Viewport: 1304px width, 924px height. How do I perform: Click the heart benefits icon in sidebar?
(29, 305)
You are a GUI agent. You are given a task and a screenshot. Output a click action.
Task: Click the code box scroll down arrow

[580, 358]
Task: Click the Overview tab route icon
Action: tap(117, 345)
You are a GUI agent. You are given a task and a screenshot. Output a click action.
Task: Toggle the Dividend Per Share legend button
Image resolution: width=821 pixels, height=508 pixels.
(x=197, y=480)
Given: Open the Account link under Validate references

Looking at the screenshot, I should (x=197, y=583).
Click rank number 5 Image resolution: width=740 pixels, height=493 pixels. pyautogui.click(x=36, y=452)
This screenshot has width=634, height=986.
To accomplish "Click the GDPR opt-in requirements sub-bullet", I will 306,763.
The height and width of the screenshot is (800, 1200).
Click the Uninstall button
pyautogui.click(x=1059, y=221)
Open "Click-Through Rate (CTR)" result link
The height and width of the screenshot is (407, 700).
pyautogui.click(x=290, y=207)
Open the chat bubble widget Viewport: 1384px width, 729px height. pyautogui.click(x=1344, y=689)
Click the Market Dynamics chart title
-------------------------
> **Description of the task**
Reproduce every row above verbatim, keeping the original order, spacing, and line breaks.

> **Result**
Viewport: 1304px width, 924px height. How do I perform: Click the heart benefits icon in sidebar?
(29, 305)
You are a GUI agent. You are given a task and a screenshot. Output a click action.
Task: Click the code box scroll down arrow

[580, 358]
Task: Click the Overview tab route icon
Action: tap(117, 345)
You are a GUI agent. You are given a task and a screenshot. Output a click action.
Task: Toggle the Dividend Per Share legend button
Image resolution: width=821 pixels, height=508 pixels.
(x=197, y=480)
Given: Open the Account link under Validate references

Looking at the screenshot, I should (x=197, y=583).
Click rank number 5 Image resolution: width=740 pixels, height=493 pixels. pyautogui.click(x=36, y=452)
This screenshot has width=634, height=986.
To accomplish "Click the GDPR opt-in requirements sub-bullet", I will 306,763.
The height and width of the screenshot is (800, 1200).
Click the Uninstall button
pyautogui.click(x=1059, y=221)
Open "Click-Through Rate (CTR)" result link
The height and width of the screenshot is (407, 700).
pyautogui.click(x=290, y=207)
Open the chat bubble widget Viewport: 1384px width, 729px height. pyautogui.click(x=1344, y=689)
Click the Market Dynamics chart title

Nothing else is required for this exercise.